(AVAILABLE RECORDS)

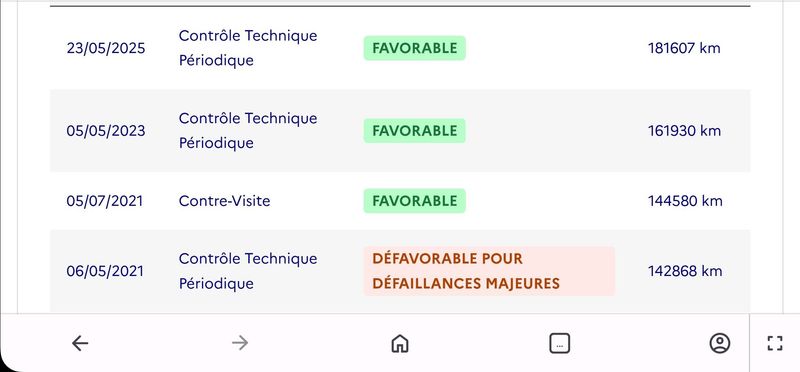Viewport: 800px width, 372px height.
Task: Select the 23/05/2025 date cell
Action: click(x=106, y=48)
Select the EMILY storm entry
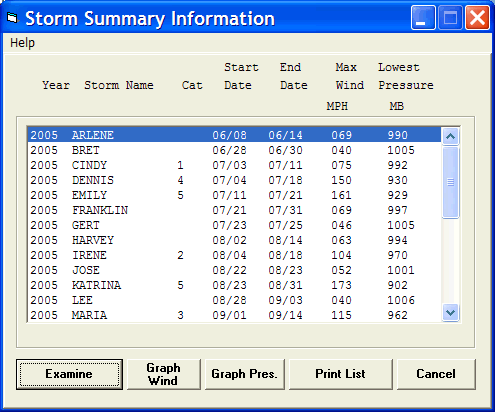The height and width of the screenshot is (412, 495). pos(234,195)
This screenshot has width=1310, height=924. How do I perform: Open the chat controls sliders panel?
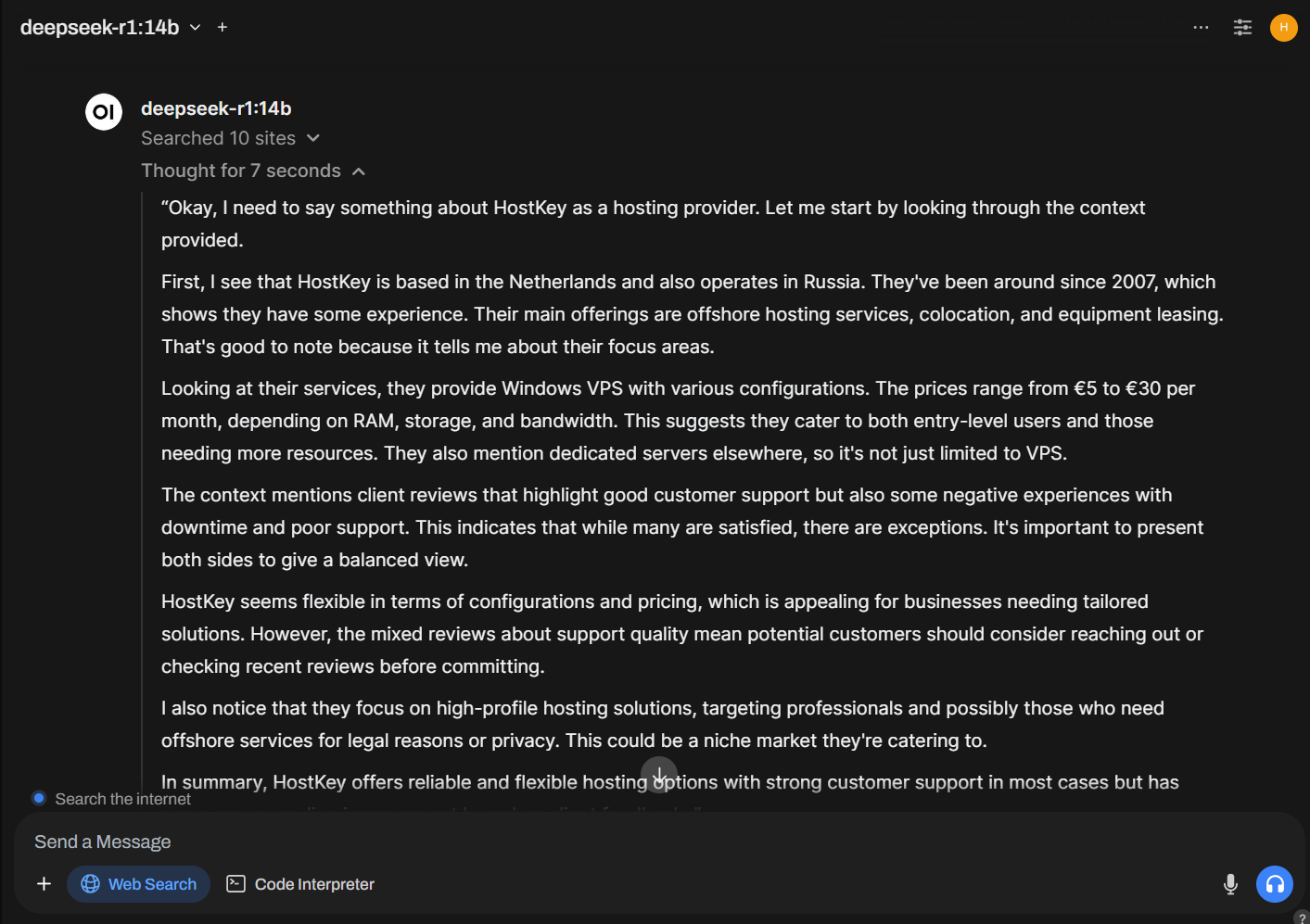click(x=1242, y=28)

(End AVAILABLE RECORDS)

WHAT TO PRODUCE » Begin at the line with "This screenshot has" and end at the last line of the data above. Reproduce those lines exactly, but not the pictures.

SOLUTION TO THIS PROBLEM »
This screenshot has width=1310, height=924. How do I perform: Open the chat controls sliders panel?
click(x=1242, y=28)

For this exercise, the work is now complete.